-- What the task asks --
Repeat exactly the lines below that lie between the line with "Move menu item right with arrow" and the line with "Task: Generate a draft with the Draft button", counting both of those lines as part of the answer.

-- Provided material --
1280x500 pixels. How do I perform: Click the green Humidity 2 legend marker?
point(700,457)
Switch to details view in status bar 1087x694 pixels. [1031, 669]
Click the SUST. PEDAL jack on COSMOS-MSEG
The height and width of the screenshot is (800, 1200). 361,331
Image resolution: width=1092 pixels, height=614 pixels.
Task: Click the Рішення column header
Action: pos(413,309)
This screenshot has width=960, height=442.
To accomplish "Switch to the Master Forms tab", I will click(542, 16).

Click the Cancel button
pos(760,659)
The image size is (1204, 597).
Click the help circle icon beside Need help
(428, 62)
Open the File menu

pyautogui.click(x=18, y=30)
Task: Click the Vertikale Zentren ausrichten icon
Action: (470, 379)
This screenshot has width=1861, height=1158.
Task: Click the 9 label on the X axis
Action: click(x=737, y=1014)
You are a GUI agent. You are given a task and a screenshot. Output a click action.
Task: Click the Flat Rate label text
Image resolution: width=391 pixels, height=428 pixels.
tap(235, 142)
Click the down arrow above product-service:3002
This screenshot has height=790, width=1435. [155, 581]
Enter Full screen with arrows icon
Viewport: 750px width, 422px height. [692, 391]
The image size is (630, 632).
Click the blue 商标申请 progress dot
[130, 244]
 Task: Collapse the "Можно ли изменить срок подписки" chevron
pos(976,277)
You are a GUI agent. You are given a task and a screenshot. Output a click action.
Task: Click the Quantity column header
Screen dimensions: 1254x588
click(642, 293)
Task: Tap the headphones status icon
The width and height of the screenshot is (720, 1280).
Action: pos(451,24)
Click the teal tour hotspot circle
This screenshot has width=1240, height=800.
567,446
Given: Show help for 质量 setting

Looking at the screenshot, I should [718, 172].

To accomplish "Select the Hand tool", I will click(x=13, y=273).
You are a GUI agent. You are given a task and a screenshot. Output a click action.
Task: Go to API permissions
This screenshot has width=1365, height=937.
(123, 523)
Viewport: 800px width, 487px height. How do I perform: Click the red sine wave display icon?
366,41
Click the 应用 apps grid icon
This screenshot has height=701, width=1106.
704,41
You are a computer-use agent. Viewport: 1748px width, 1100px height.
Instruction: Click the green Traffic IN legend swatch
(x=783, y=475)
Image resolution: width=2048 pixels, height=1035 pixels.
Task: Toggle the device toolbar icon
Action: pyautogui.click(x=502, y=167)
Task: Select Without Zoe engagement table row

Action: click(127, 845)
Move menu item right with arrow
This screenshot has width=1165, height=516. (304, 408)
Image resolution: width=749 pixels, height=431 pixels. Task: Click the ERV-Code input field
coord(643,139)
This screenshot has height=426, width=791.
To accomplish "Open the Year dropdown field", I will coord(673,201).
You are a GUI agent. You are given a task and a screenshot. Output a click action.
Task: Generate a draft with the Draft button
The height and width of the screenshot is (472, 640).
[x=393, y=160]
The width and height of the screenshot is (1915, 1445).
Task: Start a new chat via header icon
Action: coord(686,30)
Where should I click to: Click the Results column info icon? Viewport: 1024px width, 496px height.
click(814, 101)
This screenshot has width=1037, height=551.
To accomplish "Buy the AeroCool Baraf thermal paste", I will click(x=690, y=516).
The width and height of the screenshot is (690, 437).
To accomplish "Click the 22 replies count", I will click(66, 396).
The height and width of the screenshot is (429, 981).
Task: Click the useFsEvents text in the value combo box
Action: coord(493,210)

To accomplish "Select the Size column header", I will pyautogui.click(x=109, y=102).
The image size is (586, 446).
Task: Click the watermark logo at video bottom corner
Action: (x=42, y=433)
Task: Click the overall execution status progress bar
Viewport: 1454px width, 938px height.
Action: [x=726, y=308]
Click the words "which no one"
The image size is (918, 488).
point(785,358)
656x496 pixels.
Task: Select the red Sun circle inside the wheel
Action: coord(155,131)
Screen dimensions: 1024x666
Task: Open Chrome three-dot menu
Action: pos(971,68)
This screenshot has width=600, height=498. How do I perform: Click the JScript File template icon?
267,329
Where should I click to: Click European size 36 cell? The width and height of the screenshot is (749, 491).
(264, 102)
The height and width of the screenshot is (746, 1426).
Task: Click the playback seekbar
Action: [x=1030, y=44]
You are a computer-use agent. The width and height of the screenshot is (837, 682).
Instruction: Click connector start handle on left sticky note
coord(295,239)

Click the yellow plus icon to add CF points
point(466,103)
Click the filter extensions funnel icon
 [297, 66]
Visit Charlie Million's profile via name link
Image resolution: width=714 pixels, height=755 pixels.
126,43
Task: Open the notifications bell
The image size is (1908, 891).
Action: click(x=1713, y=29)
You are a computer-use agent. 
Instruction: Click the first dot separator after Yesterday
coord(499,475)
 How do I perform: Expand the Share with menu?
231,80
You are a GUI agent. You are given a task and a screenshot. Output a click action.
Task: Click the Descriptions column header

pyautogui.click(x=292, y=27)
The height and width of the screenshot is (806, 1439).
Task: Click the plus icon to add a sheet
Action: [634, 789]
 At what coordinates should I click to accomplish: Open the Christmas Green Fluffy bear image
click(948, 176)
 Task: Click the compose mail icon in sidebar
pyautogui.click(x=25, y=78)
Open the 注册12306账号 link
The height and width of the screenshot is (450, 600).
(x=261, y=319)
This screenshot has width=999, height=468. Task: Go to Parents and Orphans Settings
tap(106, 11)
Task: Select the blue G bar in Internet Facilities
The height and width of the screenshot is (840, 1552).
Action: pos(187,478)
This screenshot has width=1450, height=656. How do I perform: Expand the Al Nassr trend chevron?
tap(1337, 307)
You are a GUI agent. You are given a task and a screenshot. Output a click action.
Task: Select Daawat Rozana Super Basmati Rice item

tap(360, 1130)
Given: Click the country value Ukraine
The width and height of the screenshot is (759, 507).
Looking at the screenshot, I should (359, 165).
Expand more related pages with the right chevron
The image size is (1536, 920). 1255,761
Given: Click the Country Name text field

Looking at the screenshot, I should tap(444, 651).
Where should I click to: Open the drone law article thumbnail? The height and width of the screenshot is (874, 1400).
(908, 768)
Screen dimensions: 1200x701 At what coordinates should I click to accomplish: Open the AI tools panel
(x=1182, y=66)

-- Answer for the task --
Move menu item right with arrow
This screenshot has width=1165, height=516. (304, 408)
Image resolution: width=749 pixels, height=431 pixels. Task: Click the ERV-Code input field
coord(643,139)
This screenshot has height=426, width=791.
To accomplish "Open the Year dropdown field", I will coord(673,201).
You are a GUI agent. You are given a task and a screenshot. Output a click action.
Task: Generate a draft with the Draft button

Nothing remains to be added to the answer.